◆ Collected data ◆
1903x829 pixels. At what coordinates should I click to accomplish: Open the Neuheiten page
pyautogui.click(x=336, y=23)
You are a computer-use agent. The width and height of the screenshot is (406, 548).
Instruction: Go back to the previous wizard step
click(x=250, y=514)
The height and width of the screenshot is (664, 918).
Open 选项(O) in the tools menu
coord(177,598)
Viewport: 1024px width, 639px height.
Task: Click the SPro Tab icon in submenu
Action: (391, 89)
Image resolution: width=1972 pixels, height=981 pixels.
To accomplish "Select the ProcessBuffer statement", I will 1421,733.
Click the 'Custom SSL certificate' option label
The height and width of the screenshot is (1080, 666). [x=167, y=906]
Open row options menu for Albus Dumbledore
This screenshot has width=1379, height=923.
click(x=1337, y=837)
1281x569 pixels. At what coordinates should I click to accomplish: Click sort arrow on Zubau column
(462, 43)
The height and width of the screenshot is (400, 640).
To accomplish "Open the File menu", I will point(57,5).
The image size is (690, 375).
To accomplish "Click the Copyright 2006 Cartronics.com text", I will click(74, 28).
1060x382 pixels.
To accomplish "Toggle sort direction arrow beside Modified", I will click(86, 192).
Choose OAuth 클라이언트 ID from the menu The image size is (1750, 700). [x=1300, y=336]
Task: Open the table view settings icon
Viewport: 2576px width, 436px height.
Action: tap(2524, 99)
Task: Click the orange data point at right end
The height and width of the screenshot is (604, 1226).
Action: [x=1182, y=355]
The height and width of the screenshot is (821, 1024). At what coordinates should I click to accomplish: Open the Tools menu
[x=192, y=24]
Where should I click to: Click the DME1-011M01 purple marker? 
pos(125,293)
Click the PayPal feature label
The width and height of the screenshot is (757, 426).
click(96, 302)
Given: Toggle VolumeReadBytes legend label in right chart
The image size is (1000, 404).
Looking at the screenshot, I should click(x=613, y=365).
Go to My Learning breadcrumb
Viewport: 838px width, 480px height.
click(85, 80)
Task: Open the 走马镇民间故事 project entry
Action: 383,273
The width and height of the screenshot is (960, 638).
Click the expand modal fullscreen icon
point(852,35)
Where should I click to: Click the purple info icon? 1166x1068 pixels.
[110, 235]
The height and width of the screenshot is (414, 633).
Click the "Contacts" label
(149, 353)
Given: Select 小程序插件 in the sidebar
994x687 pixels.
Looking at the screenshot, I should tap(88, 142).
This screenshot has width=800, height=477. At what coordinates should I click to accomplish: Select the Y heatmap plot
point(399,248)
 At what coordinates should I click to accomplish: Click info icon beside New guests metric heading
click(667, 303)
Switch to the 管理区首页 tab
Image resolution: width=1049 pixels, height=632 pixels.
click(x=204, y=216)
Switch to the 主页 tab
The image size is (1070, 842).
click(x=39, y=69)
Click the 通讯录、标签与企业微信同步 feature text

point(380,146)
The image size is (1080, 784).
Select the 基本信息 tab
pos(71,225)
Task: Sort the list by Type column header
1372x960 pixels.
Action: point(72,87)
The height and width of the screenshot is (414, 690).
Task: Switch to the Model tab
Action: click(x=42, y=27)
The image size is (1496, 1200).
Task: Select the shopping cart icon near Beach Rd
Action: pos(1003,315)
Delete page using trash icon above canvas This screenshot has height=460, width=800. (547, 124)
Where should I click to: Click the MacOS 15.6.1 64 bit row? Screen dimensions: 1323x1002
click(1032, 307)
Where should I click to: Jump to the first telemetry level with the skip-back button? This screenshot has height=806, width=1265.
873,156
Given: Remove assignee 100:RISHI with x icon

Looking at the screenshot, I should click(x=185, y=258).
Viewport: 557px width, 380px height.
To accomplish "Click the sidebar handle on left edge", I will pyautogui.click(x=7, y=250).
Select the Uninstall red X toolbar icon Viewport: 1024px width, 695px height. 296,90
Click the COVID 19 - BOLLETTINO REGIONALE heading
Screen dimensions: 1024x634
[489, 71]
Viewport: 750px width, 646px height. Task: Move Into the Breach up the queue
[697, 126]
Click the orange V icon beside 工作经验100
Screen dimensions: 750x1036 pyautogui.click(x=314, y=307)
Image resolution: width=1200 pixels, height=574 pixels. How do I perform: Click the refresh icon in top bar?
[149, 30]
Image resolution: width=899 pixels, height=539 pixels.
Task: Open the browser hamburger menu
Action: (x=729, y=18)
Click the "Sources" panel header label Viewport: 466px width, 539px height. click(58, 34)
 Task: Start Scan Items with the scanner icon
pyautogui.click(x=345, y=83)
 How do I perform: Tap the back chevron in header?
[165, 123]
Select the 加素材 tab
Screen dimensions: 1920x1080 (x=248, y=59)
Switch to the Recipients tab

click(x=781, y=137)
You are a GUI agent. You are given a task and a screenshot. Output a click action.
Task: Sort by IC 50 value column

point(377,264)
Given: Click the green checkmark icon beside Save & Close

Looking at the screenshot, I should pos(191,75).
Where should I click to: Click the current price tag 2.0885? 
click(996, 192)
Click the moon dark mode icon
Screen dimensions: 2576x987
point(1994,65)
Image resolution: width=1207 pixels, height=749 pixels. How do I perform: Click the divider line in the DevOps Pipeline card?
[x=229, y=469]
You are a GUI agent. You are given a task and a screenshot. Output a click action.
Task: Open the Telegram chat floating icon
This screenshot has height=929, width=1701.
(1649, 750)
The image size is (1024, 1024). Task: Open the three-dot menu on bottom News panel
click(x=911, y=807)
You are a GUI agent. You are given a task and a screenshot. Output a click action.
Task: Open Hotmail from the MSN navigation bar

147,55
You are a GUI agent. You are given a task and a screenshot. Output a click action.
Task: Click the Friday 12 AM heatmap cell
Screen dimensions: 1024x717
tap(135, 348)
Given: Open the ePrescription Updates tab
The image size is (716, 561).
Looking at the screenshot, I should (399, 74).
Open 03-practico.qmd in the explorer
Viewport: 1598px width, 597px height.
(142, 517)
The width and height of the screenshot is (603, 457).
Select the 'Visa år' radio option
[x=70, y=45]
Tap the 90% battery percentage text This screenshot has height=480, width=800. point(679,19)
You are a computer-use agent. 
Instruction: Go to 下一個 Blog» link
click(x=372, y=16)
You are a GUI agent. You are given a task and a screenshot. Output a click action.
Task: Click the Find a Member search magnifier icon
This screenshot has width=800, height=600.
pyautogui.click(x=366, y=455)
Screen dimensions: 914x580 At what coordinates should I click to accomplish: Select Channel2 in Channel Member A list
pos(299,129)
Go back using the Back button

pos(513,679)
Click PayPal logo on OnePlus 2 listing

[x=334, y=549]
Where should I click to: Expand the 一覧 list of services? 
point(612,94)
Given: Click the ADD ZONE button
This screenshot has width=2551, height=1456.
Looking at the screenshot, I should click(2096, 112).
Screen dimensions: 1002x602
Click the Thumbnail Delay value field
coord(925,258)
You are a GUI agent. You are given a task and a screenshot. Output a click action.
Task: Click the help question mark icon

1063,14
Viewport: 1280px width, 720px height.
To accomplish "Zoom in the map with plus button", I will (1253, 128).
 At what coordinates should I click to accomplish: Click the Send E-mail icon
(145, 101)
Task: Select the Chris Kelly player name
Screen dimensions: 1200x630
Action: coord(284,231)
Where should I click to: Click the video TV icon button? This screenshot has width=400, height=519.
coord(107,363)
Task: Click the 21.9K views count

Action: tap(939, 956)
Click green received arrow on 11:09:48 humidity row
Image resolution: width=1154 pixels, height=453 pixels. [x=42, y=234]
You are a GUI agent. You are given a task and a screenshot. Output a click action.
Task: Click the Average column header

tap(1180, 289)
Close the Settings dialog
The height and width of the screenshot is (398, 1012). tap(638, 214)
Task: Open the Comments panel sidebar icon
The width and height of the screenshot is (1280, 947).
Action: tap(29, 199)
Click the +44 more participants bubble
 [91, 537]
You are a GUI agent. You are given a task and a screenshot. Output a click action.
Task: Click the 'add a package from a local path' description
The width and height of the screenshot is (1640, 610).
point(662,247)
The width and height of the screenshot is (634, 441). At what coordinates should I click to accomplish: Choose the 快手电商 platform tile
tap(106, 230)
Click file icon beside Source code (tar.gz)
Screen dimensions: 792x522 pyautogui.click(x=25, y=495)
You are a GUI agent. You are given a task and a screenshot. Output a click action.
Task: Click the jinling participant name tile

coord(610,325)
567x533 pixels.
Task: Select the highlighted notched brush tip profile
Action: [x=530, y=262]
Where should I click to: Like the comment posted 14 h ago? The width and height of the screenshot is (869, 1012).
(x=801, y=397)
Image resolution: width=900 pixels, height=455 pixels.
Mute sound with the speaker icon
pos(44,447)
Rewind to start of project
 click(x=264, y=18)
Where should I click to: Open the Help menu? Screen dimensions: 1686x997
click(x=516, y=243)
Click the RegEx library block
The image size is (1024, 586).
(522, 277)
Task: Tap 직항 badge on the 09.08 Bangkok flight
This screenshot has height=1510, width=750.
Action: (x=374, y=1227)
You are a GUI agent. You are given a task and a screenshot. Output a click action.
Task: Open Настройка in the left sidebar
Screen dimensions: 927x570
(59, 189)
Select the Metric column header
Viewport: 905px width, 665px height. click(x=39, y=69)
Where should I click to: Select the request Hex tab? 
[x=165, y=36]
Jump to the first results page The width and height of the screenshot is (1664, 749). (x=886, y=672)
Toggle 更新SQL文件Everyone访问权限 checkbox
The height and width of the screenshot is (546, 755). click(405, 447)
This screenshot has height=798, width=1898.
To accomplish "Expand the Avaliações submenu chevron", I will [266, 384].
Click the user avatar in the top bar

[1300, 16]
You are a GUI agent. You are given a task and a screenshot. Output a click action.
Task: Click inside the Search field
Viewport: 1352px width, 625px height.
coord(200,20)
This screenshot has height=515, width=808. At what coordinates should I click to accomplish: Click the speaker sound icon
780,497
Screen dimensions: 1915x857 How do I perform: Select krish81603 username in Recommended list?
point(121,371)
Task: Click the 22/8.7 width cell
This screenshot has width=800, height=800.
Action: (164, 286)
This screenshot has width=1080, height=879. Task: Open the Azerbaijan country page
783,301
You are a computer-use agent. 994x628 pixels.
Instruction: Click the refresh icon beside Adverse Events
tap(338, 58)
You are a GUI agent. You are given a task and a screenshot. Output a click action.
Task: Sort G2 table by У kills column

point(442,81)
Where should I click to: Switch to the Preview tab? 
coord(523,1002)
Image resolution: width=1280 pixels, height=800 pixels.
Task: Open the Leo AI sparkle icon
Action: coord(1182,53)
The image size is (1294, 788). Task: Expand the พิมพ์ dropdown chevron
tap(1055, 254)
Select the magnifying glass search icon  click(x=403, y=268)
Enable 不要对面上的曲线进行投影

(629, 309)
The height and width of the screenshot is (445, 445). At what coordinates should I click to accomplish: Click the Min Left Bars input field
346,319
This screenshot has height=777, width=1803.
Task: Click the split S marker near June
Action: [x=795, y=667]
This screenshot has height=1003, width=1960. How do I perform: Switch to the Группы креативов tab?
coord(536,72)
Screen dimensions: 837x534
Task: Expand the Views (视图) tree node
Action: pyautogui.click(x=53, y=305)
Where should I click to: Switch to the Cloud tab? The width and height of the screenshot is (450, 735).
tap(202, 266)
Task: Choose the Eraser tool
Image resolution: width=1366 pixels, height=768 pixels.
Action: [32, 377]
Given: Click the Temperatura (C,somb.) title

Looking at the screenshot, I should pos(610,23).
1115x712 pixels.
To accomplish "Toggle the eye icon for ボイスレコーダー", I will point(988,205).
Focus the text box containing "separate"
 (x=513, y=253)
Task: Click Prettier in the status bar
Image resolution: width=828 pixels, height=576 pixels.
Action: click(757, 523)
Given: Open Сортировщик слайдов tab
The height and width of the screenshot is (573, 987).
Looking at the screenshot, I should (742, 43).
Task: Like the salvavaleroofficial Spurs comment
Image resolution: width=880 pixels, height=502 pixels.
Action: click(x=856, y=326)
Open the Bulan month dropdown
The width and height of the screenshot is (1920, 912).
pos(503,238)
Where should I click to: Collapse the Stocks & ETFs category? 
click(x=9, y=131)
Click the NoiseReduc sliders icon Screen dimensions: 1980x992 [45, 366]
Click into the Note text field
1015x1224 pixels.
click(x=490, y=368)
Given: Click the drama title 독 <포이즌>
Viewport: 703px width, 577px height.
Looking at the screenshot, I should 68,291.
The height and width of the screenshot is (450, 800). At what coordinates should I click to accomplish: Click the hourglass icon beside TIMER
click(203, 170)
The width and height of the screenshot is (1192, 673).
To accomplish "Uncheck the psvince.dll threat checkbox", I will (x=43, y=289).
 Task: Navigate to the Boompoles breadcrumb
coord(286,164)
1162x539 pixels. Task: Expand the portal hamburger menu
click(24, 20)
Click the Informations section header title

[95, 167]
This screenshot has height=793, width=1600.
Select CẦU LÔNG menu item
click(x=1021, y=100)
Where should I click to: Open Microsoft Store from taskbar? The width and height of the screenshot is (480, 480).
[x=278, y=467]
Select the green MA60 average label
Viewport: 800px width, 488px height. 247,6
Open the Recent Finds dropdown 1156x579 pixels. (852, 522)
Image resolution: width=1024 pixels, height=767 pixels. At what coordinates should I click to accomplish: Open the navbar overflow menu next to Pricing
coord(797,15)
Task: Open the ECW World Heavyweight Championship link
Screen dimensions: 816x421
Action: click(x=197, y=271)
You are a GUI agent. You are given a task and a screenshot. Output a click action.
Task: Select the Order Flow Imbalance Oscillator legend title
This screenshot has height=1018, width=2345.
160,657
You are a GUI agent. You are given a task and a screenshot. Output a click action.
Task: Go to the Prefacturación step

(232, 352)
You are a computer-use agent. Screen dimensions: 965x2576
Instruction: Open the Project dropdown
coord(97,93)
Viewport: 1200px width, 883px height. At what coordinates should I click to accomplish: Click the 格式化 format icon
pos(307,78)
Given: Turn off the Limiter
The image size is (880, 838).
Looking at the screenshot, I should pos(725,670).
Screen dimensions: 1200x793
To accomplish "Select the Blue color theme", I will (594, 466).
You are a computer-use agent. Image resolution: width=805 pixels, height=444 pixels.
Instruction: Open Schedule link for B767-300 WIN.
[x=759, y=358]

◆ WORK REQUIRED ◆
Tally up the lines in the data that hold the word "cell". Only the total should be given.

◆ TASK RESPONSE ◆
2